Open zkk-web opened this issue 3 years ago • 6 comments

Hello! When the code is running, training and testing display 6 and 11 numbers respectively, such as training acc: [0.18333333 0.37 0.51333333 0.54666667 0.55333333 0.55 ] Test acc: [0.2974 0.531 0.6133 0.658 0.6636 0.664 0.67 0.6694 0.6714 0.672 0.6714] What do these numbers mean? thanks!

zkk-web avatar Jan 24 '22 03:01 zkk-web

看最后一个数,是最后累计的结果,前面是每步更新过程中的值

juliusyang97 avatar Mar 08 '22 01:03 juliusyang97

@zkk-web Hi, did you figure out what it means?

YangJae96 avatar Nov 14 '22 01:11 YangJae96

@zkk-web Hi, did you figure out what it means?

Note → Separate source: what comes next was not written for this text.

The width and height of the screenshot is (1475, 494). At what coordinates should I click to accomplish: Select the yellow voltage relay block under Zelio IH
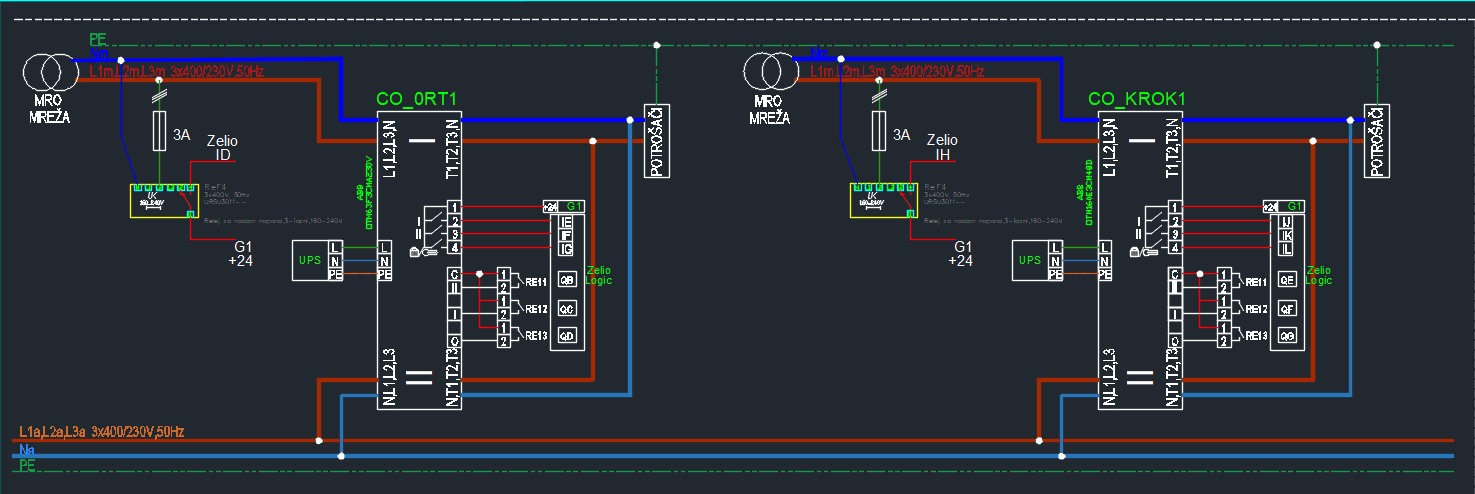click(882, 200)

Hello, you can check the meta.py. Training acc has 6 values because task level inner update steps are 5. The acc will be calculated once for each update. The same is true for test acc。

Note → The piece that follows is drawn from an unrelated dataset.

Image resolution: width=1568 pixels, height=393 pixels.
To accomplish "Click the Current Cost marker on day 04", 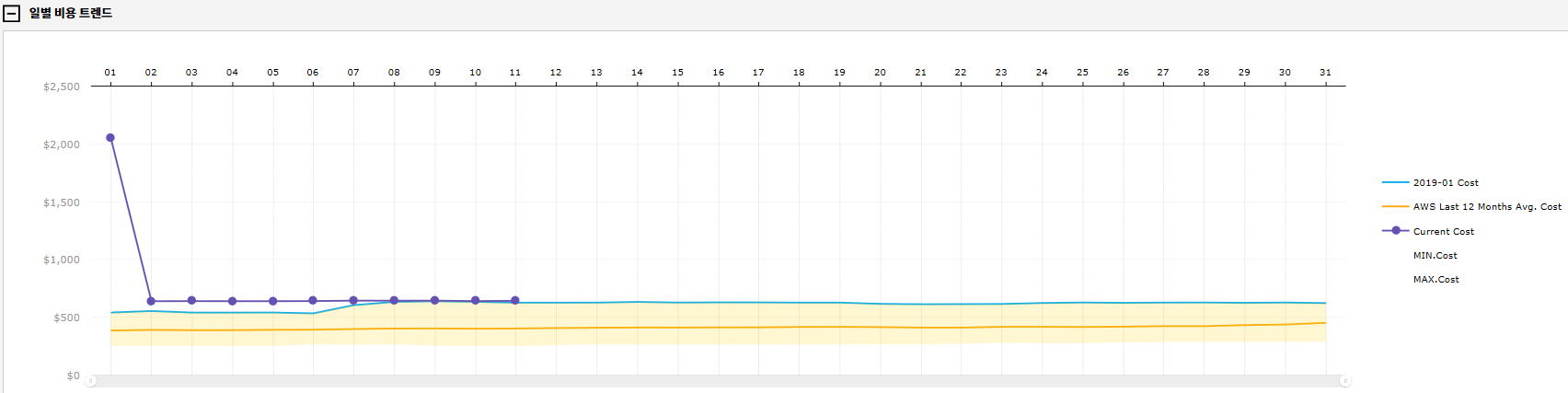I will coord(232,301).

juliusyang97 avatar Nov 14 '22 02:11 juliusyang97

@zkk-web Hi, did you figure out what it means?

Hello, you can check the meta.py. Training acc has 6 values because task level inner update steps are 5. The acc will be calculated once for each update. The same is true for test acc。

Thank for the explanation. In the original paper, the 5-way 1shot accuracy for Mini-ImageNet is 48.70.

image

But when I ran the code, the accuracy is lower than original paper.

Which value in Test acc: [0.1996 0.4207 0.4316 0.437 0.4373 0.4377 0.438 0.4382 0.438 0.4387 0.4385] should I look at to compare with the original paper?

YangJae96 avatar Nov 14 '22 02:11 YangJae96

@zkk-web Hi, did you figure out what it means?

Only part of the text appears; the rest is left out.